Short exercise: Can you rewrite the material below with every "How do I perform" replaced by "How do I carry out" and nothing else changed?

[Data drawn from a collection]
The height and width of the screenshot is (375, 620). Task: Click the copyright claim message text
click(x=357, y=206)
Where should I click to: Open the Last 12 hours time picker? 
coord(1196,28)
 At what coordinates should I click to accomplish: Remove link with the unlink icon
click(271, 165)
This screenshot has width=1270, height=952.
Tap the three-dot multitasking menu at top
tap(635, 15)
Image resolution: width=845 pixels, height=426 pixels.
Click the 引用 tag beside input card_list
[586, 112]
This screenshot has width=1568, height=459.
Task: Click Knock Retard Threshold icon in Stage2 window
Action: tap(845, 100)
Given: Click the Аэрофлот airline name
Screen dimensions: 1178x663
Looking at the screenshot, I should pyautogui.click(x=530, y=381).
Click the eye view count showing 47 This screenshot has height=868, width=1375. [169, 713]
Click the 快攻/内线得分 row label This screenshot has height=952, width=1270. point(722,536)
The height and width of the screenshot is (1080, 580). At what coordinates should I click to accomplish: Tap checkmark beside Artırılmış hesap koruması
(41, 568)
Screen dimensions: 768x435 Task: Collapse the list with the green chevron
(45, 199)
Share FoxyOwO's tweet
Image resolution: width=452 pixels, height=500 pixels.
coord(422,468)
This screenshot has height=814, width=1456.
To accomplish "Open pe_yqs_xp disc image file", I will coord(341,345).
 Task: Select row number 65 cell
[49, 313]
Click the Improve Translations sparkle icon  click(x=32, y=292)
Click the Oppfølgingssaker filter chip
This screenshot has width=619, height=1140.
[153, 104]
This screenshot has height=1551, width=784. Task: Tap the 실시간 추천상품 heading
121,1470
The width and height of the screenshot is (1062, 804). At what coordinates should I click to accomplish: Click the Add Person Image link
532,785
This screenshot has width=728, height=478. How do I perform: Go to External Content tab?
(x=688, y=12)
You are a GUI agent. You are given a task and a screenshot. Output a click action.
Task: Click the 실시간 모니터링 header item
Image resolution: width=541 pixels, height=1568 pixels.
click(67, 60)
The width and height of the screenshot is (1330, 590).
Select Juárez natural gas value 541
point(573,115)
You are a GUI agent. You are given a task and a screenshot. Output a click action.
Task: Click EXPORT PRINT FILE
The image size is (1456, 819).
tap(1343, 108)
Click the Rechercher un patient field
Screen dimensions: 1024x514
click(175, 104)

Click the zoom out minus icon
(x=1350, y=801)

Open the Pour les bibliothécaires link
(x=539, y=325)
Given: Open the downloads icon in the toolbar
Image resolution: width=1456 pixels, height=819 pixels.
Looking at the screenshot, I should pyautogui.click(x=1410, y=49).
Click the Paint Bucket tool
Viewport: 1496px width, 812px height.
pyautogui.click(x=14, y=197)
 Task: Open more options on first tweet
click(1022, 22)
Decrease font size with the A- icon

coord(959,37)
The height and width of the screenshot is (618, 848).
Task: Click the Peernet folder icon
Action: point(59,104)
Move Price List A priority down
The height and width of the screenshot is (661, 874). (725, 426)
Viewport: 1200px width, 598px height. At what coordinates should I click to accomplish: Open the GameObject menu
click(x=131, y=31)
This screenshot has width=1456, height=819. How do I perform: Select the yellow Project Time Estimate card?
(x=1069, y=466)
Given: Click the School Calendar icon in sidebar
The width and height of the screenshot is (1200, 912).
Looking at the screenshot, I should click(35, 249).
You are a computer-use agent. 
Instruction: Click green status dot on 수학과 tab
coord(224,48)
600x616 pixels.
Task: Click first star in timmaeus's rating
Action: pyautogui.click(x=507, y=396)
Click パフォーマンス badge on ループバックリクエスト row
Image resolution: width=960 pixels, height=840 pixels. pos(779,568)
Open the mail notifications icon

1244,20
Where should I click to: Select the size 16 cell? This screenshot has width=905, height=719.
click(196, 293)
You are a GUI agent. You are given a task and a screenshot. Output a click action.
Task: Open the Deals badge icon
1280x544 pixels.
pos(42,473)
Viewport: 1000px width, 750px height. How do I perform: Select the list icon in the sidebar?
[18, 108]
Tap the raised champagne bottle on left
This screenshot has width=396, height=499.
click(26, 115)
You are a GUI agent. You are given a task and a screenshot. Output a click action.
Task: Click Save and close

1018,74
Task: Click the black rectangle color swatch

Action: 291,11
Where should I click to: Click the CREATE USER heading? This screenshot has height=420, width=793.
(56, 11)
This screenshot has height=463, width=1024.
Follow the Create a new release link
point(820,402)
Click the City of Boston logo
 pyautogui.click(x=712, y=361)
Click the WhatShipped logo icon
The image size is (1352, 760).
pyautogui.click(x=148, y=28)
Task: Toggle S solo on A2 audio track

Output for this task:
The height and width of the screenshot is (375, 620). Task: Click the copyright claim message text
click(x=357, y=206)
Where should I click to: Open the Last 12 hours time picker? 
coord(1196,28)
 At what coordinates should I click to accomplish: Remove link with the unlink icon
click(271, 165)
This screenshot has width=1270, height=952.
Tap the three-dot multitasking menu at top
tap(635, 15)
Image resolution: width=845 pixels, height=426 pixels.
Click the 引用 tag beside input card_list
[586, 112]
This screenshot has width=1568, height=459.
Task: Click Knock Retard Threshold icon in Stage2 window
Action: tap(845, 100)
Given: Click the Аэрофлот airline name
Screen dimensions: 1178x663
Looking at the screenshot, I should pyautogui.click(x=530, y=381).
Click the eye view count showing 47 This screenshot has height=868, width=1375. [169, 713]
Click the 快攻/内线得分 row label This screenshot has height=952, width=1270. point(722,536)
The height and width of the screenshot is (1080, 580). At what coordinates should I click to accomplish: Tap checkmark beside Artırılmış hesap koruması
(41, 568)
Screen dimensions: 768x435 Task: Collapse the list with the green chevron
(45, 199)
Share FoxyOwO's tweet
Image resolution: width=452 pixels, height=500 pixels.
coord(422,468)
This screenshot has height=814, width=1456.
To accomplish "Open pe_yqs_xp disc image file", I will coord(341,345).
 Task: Select row number 65 cell
[49, 313]
Click the Improve Translations sparkle icon  click(x=32, y=292)
Click the Oppfølgingssaker filter chip
This screenshot has width=619, height=1140.
[153, 104]
This screenshot has height=1551, width=784. Task: Tap the 실시간 추천상품 heading
121,1470
The width and height of the screenshot is (1062, 804). At what coordinates should I click to accomplish: Click the Add Person Image link
532,785
This screenshot has width=728, height=478. How do I carry out: Go to External Content tab?
(x=688, y=12)
You are a GUI agent. You are given a task and a screenshot. Output a click action.
Task: Click the 실시간 모니터링 header item
Image resolution: width=541 pixels, height=1568 pixels.
click(67, 60)
The width and height of the screenshot is (1330, 590).
Select Juárez natural gas value 541
point(573,115)
You are a GUI agent. You are given a task and a screenshot. Output a click action.
Task: Click EXPORT PRINT FILE
The image size is (1456, 819).
tap(1343, 108)
Click the Rechercher un patient field
Screen dimensions: 1024x514
click(175, 104)

Click the zoom out minus icon
(x=1350, y=801)

Open the Pour les bibliothécaires link
(x=539, y=325)
Given: Open the downloads icon in the toolbar
Image resolution: width=1456 pixels, height=819 pixels.
Looking at the screenshot, I should pyautogui.click(x=1410, y=49).
Click the Paint Bucket tool
Viewport: 1496px width, 812px height.
pyautogui.click(x=14, y=197)
 Task: Open more options on first tweet
click(1022, 22)
Decrease font size with the A- icon

coord(959,37)
The height and width of the screenshot is (618, 848).
Task: Click the Peernet folder icon
Action: point(59,104)
Move Price List A priority down
The height and width of the screenshot is (661, 874). (725, 426)
Viewport: 1200px width, 598px height. At what coordinates should I click to accomplish: Open the GameObject menu
click(x=131, y=31)
This screenshot has width=1456, height=819. How do I carry out: Select the yellow Project Time Estimate card?
(x=1069, y=466)
Given: Click the School Calendar icon in sidebar
The width and height of the screenshot is (1200, 912).
Looking at the screenshot, I should click(35, 249).
You are a computer-use agent. 
Instruction: Click green status dot on 수학과 tab
coord(224,48)
600x616 pixels.
Task: Click first star in timmaeus's rating
Action: pyautogui.click(x=507, y=396)
Click パフォーマンス badge on ループバックリクエスト row
Image resolution: width=960 pixels, height=840 pixels. pos(779,568)
Open the mail notifications icon

1244,20
Where should I click to: Select the size 16 cell? This screenshot has width=905, height=719.
click(196, 293)
You are a GUI agent. You are given a task and a screenshot. Output a click action.
Task: Open the Deals badge icon
1280x544 pixels.
pos(42,473)
Viewport: 1000px width, 750px height. How do I carry out: Select the list icon in the sidebar?
[18, 108]
Tap the raised champagne bottle on left
This screenshot has width=396, height=499.
click(26, 115)
You are a GUI agent. You are given a task and a screenshot. Output a click action.
Task: Click Save and close

1018,74
Task: Click the black rectangle color swatch

Action: 291,11
Where should I click to: Click the CREATE USER heading? This screenshot has height=420, width=793.
(56, 11)
This screenshot has height=463, width=1024.
Follow the Create a new release link
point(820,402)
Click the City of Boston logo
 pyautogui.click(x=712, y=361)
Click the WhatShipped logo icon
The image size is (1352, 760).
pyautogui.click(x=148, y=28)
Task: Toggle S solo on A2 audio track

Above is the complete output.